Zel looked at me sharply.
“Why?”
“He had a confrontation with her Monday,” I said. “Outside her house.”
“Shit!” Zel said.
He poured some sherry wine over the sausage and peppers and watched it boil up briefly and then start to cook away. He lowered the heat to simmer, then turned from the stove and went to the refrigerator and got a bottle of beer for himself and another one for me. He put mine on the table in front of me and went and leaned on the counter near the stove. He drank some of his beer and looked at me.
“Boo ain’t right,” he said. “We both know that.”
I nodded.
“But like I said, he’s forty-two years old. I try to look out for him, but… I can’t treat him like a little kid.”
“He’d know it?” I said.
“It would be disrespectful,” Zel said.
I nodded.
“But…”
Zel drank some more beer and checked his cooking.

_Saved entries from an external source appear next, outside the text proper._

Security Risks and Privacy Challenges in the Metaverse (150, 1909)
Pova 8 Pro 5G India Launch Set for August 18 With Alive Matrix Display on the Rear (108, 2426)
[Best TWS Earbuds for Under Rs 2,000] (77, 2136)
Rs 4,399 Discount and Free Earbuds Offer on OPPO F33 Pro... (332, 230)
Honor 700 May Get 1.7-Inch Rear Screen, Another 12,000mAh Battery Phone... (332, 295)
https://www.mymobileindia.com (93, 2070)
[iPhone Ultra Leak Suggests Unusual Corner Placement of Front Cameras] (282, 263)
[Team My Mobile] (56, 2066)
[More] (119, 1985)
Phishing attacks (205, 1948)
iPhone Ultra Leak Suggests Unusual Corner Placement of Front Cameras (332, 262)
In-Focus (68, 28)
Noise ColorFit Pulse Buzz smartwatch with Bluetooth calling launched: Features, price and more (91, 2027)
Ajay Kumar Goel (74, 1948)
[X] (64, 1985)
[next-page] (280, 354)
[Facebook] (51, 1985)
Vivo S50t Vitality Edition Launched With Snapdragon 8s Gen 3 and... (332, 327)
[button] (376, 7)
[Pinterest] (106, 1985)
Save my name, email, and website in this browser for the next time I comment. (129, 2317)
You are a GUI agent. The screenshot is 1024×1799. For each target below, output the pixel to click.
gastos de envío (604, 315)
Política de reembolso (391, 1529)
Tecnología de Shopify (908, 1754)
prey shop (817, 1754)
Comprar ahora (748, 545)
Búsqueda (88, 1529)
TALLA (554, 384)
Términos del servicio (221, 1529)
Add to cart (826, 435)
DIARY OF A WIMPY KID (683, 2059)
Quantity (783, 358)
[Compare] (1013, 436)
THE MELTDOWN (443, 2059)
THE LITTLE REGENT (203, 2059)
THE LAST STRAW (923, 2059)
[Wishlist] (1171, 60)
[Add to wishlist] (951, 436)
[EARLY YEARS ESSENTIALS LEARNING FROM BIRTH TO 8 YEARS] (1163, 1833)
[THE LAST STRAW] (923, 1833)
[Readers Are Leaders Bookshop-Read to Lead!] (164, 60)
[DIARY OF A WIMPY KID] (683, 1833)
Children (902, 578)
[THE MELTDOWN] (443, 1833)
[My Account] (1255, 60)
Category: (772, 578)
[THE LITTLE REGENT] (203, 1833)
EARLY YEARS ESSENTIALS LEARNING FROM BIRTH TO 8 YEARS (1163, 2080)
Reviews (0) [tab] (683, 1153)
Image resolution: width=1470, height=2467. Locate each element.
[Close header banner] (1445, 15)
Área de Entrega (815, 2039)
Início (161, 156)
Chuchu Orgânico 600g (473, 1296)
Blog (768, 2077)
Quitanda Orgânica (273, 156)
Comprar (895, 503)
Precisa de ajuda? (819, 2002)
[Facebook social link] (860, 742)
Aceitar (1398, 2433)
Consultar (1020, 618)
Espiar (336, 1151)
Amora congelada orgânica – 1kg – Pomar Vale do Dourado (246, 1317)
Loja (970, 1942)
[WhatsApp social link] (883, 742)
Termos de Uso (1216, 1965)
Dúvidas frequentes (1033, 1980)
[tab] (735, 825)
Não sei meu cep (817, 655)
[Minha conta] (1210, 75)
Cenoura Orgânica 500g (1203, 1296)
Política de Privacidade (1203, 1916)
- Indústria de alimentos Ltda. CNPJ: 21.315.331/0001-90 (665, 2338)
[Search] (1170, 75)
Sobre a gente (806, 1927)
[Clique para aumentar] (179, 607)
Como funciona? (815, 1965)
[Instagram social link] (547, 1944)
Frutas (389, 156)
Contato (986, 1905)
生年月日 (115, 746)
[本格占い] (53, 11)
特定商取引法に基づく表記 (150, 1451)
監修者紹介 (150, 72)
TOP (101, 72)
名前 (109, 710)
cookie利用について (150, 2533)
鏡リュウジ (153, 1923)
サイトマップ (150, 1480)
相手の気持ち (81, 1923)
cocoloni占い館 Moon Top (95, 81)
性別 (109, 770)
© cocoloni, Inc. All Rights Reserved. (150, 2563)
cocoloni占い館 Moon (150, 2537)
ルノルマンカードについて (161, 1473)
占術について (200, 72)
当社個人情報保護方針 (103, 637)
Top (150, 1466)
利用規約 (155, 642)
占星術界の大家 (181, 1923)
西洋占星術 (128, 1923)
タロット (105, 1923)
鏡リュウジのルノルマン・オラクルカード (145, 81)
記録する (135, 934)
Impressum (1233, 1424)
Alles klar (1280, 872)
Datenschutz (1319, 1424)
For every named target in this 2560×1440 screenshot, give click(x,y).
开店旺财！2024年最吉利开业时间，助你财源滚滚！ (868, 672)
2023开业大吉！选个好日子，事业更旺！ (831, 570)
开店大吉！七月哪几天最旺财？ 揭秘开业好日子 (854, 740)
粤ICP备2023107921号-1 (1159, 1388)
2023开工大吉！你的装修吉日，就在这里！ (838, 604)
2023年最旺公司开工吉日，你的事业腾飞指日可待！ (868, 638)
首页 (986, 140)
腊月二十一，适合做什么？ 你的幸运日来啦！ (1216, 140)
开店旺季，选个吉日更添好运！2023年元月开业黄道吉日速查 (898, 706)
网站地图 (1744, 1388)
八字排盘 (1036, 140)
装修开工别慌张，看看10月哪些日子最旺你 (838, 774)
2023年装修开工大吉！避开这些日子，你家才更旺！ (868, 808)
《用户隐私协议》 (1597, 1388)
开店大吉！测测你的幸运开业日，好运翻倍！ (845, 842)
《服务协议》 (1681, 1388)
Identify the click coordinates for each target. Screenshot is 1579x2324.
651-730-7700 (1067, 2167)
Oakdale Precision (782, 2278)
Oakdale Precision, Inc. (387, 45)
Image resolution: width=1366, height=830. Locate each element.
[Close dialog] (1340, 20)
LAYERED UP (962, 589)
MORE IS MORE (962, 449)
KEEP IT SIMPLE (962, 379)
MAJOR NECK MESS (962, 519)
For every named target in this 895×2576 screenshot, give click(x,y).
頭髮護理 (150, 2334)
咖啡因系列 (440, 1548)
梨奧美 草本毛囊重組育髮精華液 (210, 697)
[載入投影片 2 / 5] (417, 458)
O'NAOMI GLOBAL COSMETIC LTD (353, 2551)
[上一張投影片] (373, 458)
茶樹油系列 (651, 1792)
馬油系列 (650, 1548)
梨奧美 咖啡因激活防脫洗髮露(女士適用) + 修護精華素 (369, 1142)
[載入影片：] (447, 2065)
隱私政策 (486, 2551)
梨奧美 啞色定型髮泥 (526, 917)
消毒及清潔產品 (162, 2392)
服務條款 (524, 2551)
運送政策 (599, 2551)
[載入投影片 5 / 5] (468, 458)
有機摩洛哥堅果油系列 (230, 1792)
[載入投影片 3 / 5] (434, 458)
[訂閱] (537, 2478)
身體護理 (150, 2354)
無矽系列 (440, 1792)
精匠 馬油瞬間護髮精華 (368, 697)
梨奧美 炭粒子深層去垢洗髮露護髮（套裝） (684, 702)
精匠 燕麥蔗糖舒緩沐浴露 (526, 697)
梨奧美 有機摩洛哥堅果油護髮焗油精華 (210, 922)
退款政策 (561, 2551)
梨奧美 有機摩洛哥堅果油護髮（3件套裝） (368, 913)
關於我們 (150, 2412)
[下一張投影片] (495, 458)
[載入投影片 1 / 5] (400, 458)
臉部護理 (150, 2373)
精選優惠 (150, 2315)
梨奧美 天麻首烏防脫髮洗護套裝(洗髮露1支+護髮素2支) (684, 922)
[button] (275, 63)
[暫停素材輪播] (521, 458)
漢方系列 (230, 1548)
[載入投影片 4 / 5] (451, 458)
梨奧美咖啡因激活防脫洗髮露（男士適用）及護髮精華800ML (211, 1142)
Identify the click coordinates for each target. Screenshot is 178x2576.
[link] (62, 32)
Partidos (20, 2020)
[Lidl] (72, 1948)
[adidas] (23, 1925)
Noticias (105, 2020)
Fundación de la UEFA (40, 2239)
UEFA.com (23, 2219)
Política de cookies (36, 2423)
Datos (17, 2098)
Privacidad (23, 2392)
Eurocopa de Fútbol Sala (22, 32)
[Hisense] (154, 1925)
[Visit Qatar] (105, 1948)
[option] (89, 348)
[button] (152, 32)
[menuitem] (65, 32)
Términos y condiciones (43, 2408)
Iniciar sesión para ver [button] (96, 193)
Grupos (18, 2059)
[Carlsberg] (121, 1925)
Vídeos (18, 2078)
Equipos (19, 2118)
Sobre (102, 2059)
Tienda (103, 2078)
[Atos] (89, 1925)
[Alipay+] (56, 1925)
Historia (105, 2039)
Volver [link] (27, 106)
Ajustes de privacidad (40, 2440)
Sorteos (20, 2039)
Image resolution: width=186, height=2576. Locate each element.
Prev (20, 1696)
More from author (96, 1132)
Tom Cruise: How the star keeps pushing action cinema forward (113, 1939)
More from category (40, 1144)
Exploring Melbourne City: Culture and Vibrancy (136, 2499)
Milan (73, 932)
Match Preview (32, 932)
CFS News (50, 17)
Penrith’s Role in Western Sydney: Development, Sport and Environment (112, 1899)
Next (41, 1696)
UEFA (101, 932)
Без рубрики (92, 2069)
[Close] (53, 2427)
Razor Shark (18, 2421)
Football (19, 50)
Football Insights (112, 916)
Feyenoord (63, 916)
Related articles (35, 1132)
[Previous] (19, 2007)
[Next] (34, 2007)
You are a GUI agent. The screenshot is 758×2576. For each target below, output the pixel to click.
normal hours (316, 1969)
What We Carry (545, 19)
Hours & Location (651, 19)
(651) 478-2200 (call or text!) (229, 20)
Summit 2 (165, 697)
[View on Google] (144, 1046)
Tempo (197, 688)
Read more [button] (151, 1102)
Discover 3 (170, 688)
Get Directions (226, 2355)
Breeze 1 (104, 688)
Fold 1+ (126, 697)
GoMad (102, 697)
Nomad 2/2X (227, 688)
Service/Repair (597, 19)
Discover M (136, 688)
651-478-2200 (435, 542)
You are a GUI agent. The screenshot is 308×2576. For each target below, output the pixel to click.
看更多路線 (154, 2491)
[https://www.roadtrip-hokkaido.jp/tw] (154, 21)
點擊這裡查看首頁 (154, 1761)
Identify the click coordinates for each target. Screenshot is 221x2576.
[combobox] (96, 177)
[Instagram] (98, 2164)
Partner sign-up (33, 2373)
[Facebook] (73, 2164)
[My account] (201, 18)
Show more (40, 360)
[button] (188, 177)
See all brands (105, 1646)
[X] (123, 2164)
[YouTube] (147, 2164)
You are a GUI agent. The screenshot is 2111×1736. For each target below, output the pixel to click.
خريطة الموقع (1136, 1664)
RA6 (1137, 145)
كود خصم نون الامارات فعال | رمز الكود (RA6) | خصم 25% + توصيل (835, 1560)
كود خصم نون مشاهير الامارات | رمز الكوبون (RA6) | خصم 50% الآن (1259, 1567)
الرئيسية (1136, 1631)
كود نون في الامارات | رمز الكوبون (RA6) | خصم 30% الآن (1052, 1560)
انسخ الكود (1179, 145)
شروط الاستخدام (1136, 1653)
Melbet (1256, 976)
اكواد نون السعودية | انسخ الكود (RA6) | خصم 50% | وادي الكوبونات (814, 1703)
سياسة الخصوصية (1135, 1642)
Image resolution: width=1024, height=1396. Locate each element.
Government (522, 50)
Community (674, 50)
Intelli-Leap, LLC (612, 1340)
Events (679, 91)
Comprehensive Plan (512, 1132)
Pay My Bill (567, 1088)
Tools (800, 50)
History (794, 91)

“But Boo can’t do time,” Zel said. “He’s okay if I’m with him, but if I ain’t, he can’t stand close places.”
“Claustrophobic?” I said.
“Yeah, that’s what he is, claustrophobic. ’Less I’m with him, he can’t ride an elevator. Can’t go in the subway if it’s crowded. Has to leave the window open in his room a crack, no matter how cold it is.”
“But he’s all right if he’s with you?”
“Yeah.”
“Why are you worried about him doing time?” I said.
Zel checked his cooking again and shut off the heat under his pan.
“You ain’t here to sell him magazine subscriptions,” Zel said.
“You know why he would be having an argument with Beth Jackson?” I said.
Zel got another beer from the refrigerator. He held one toward me. I shook my head.
“Another thing,” Zel said, “about Boo. He gotta be a tough guy. It’s all he ever had, being a tough guy.”
“And he’s not so good at that,” I said.
“Not against somebody like you,” Zel said. “But for Boo, it almost don’t matter if he wins. He gotta fight, you know? He wins, or he shows he can take it. Either way, he gotta be a tough guy.”
Zel drank some beer.
“All he got,” Zel said. “He does time, he’ll be scared, and he can’t stand to be scared, so he’ll be a tough guy and he’ll get hurt bad. Don’t matter how tough you are. Inside, they can break you.”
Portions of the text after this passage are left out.